> WORK INSTRUCTIONS: Go through the lines below and repeat each one exactly, skipping pictures.

> EXTRACTED INFORMATION:
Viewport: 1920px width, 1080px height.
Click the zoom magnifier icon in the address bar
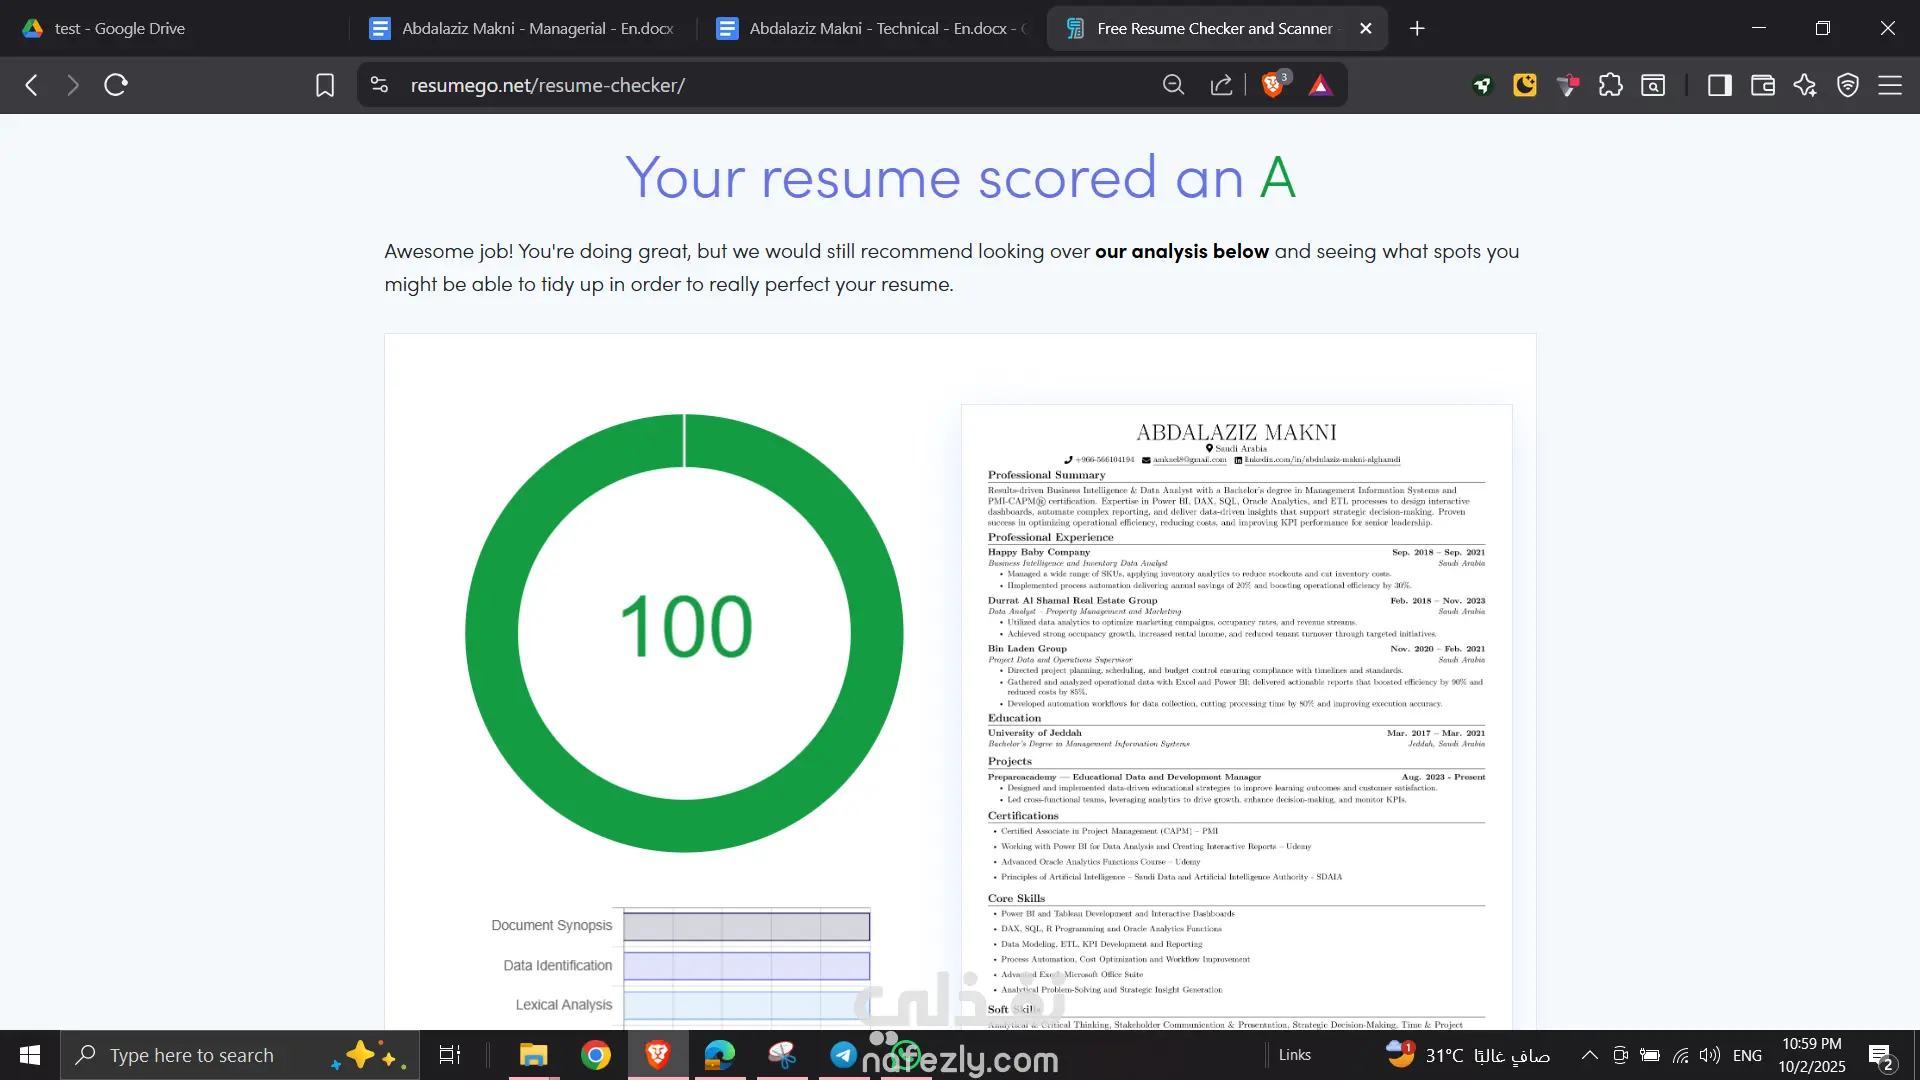coord(1173,85)
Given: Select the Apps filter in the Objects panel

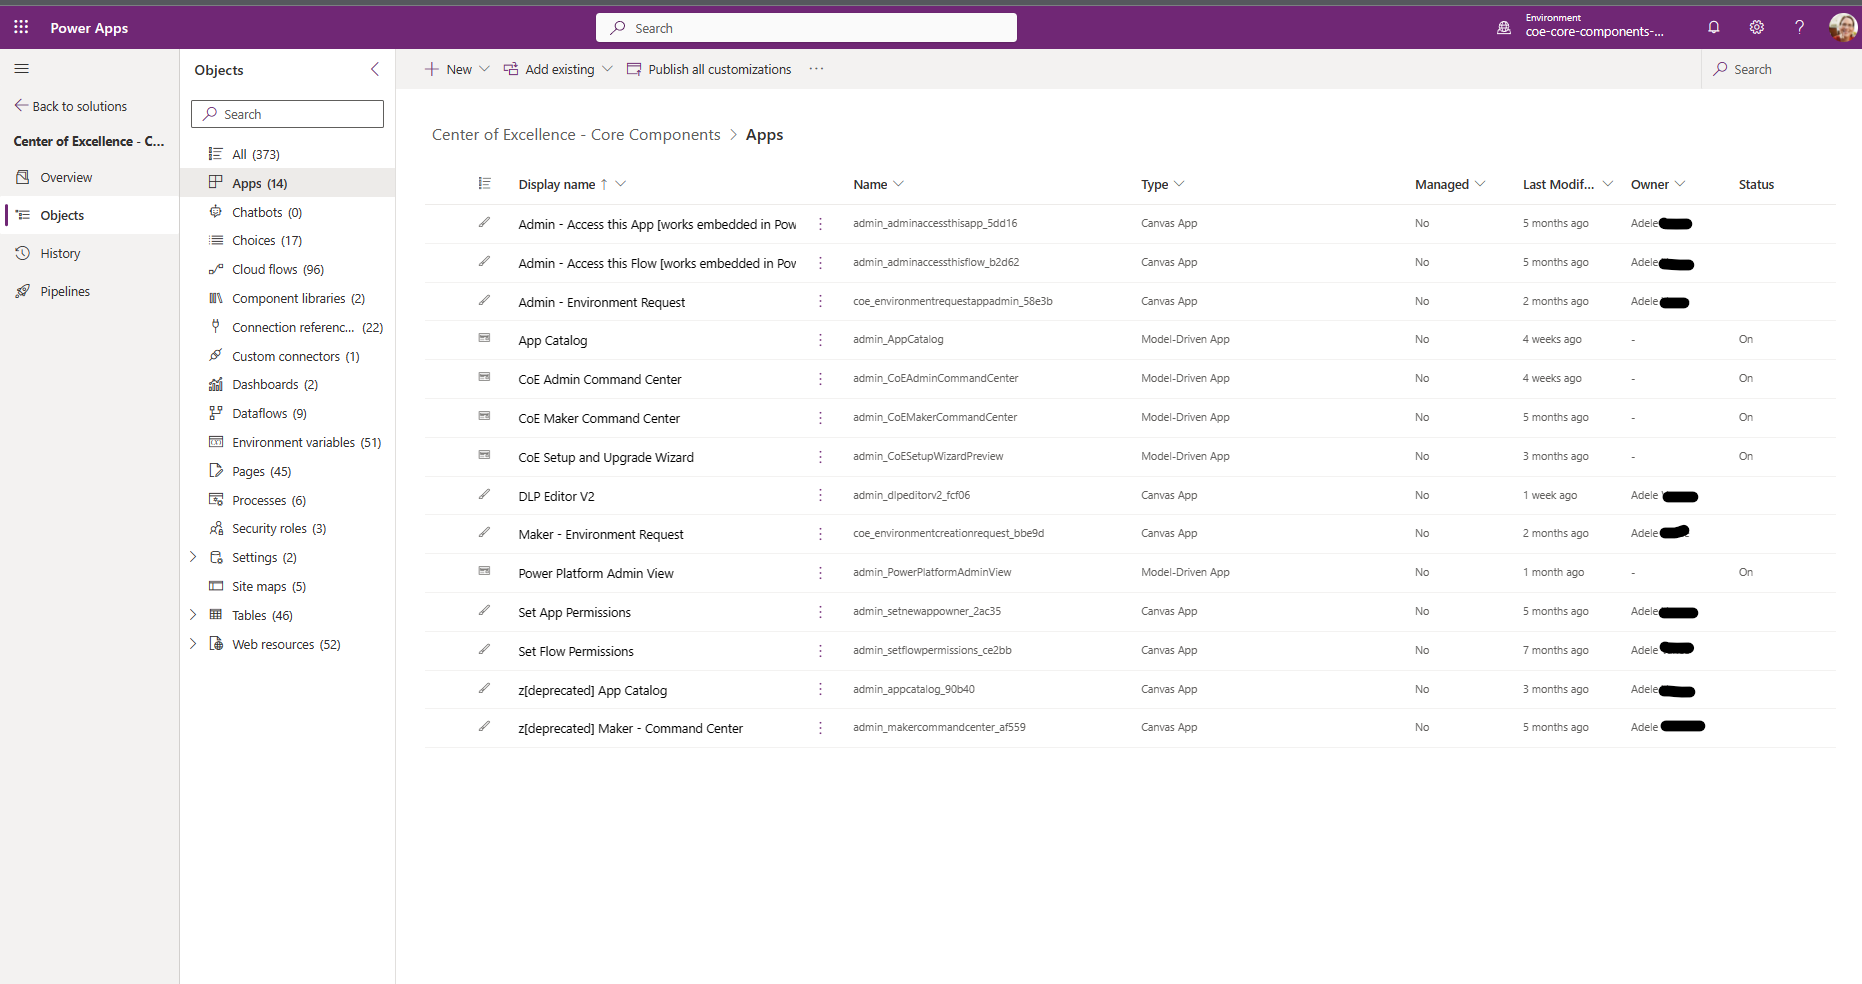Looking at the screenshot, I should (x=249, y=183).
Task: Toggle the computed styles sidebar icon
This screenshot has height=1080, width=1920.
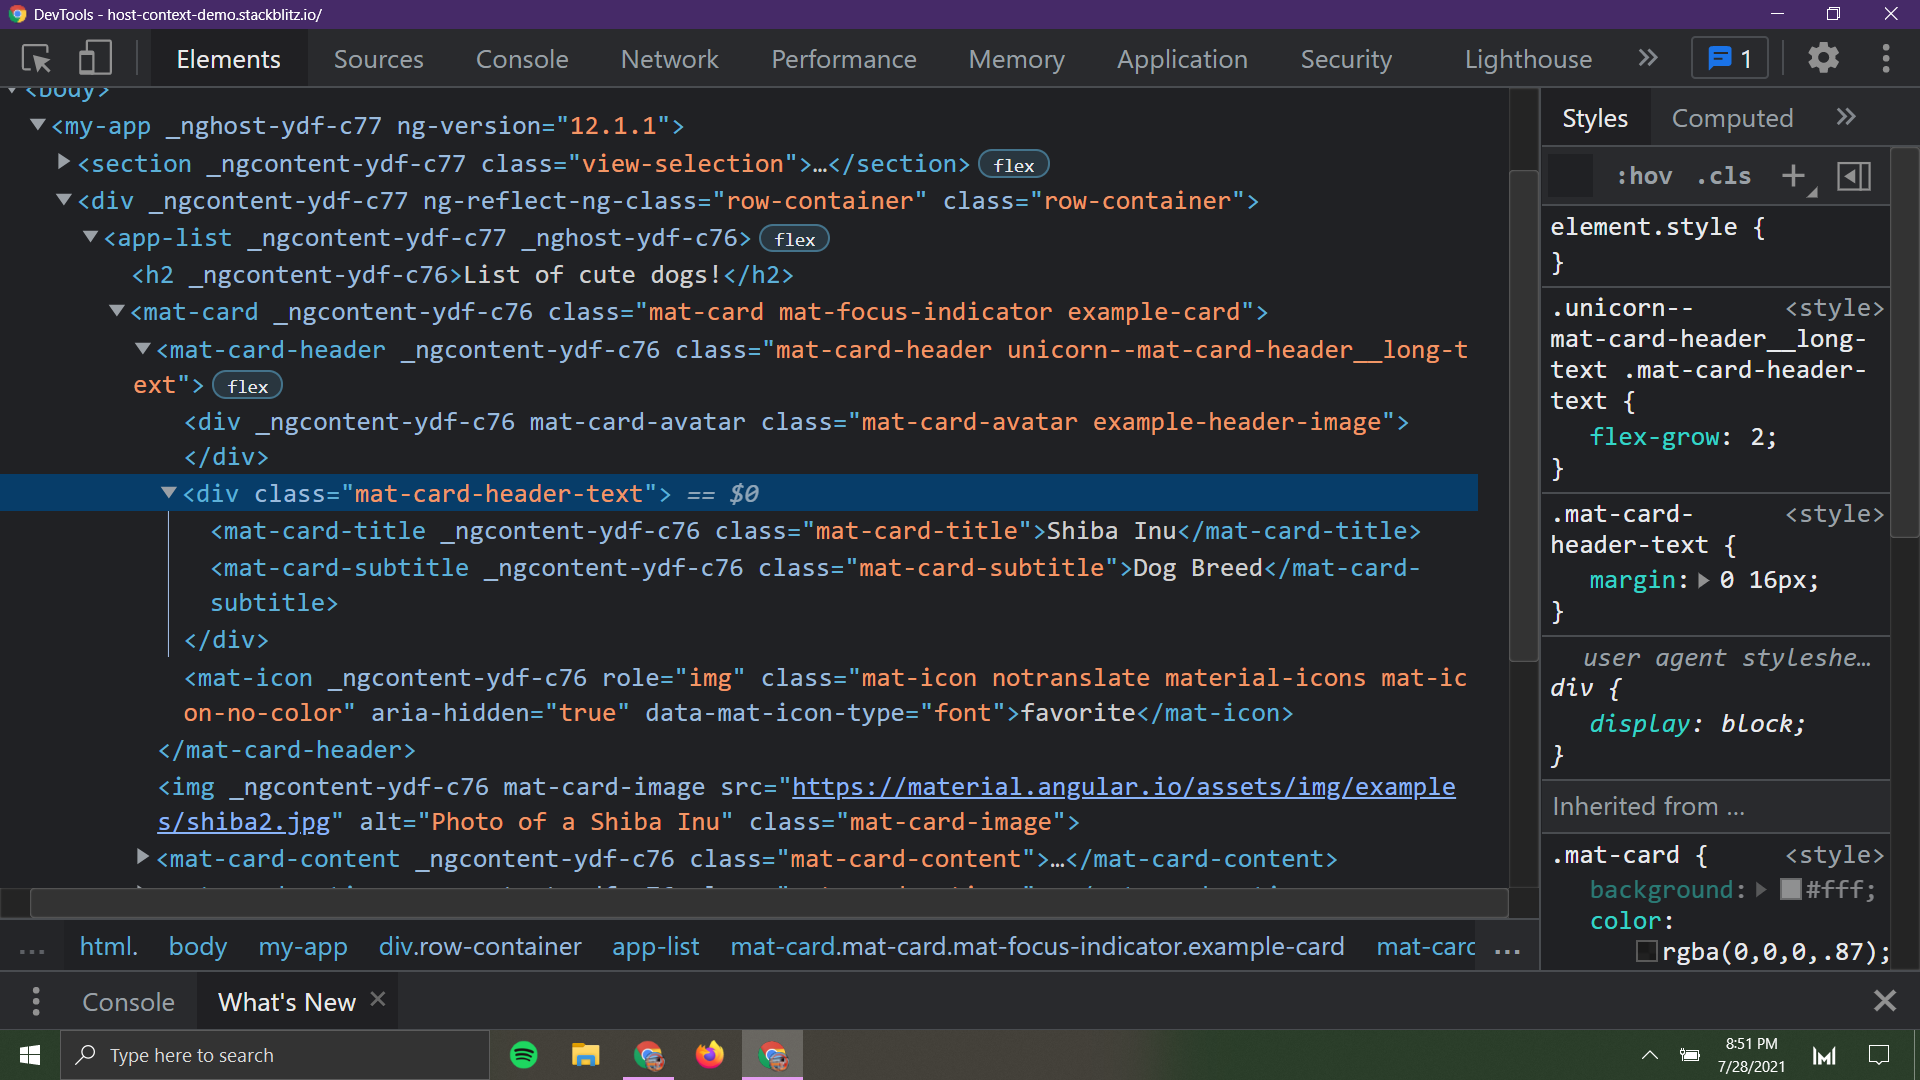Action: 1854,176
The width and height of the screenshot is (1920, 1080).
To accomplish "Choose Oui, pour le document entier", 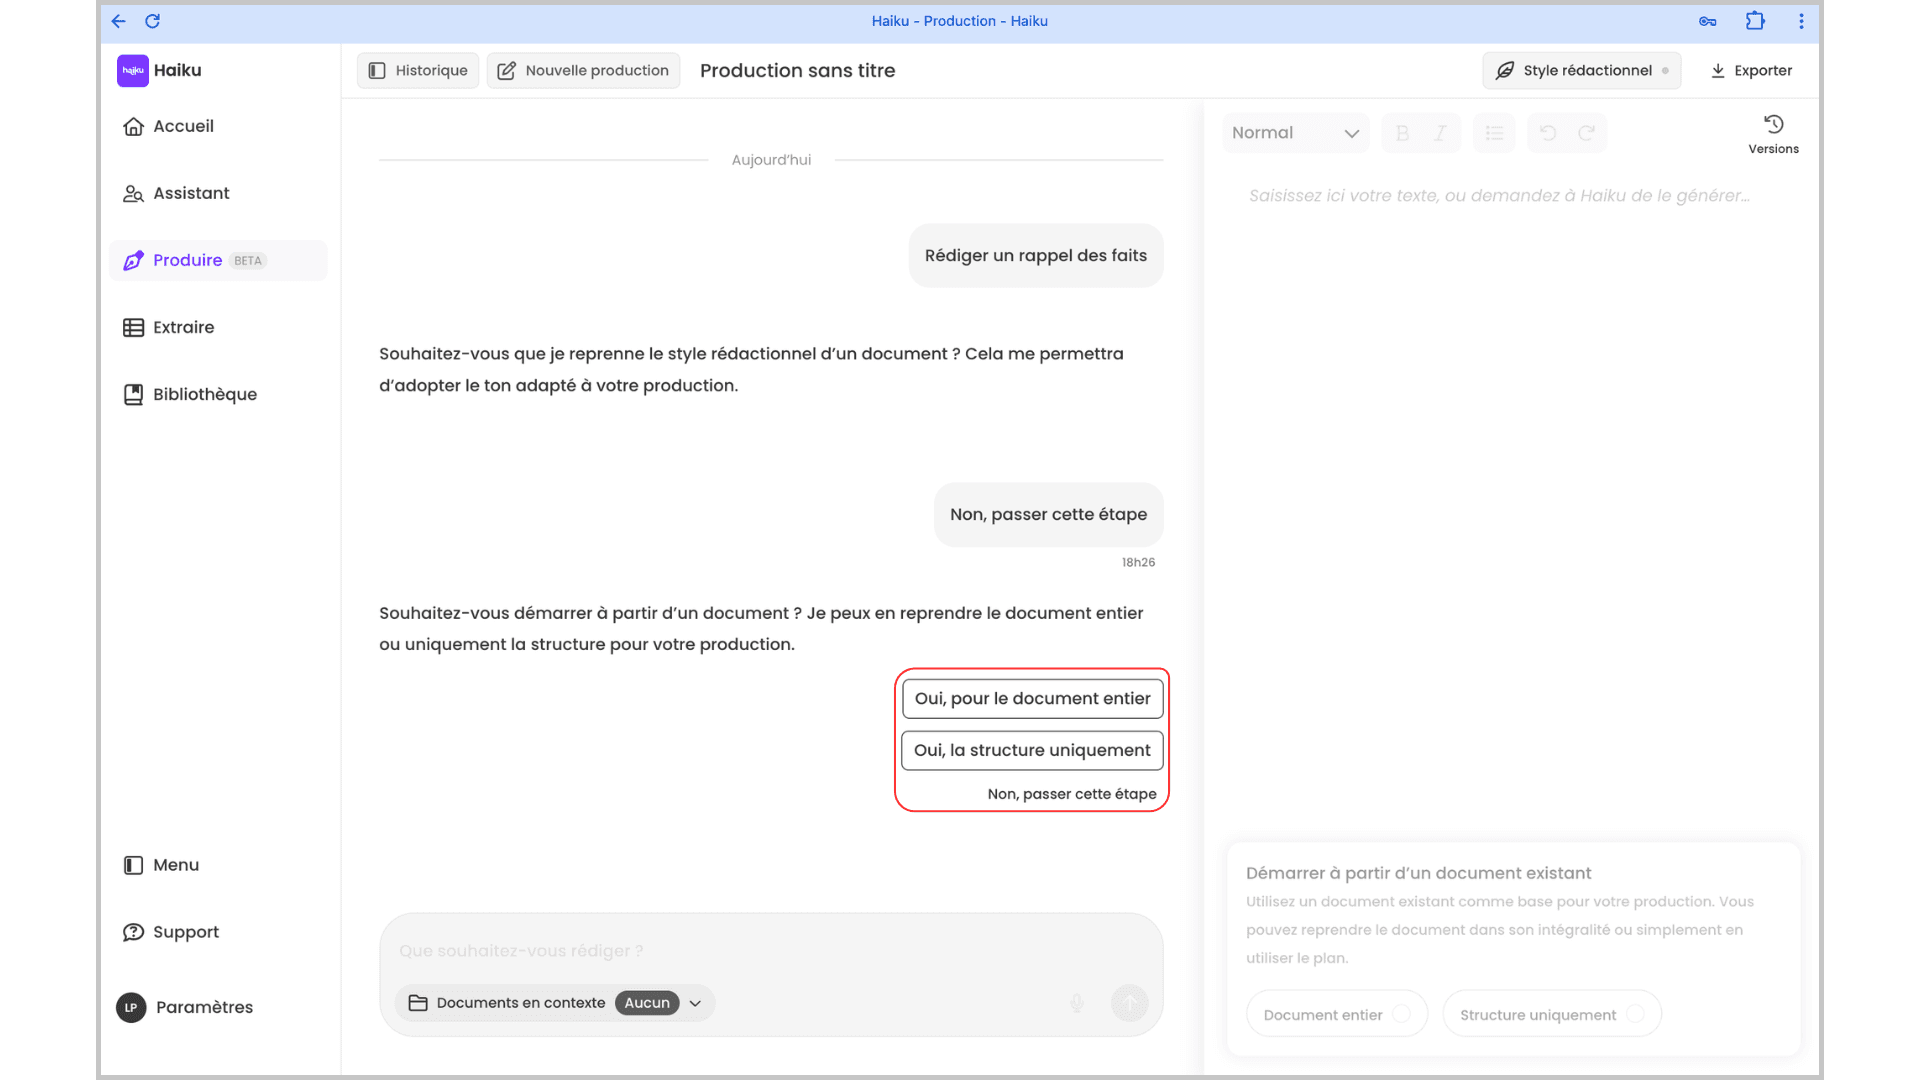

> SOLUTION:
Viewport: 1920px width, 1080px height.
Click the zoom magnifier icon in the address bar
coord(1173,85)
Given: Select the Apps filter in the Objects panel

Looking at the screenshot, I should (x=249, y=183).
Task: Toggle the computed styles sidebar icon
This screenshot has height=1080, width=1920.
Action: 1854,176
The width and height of the screenshot is (1920, 1080).
To accomplish "Choose Oui, pour le document entier", 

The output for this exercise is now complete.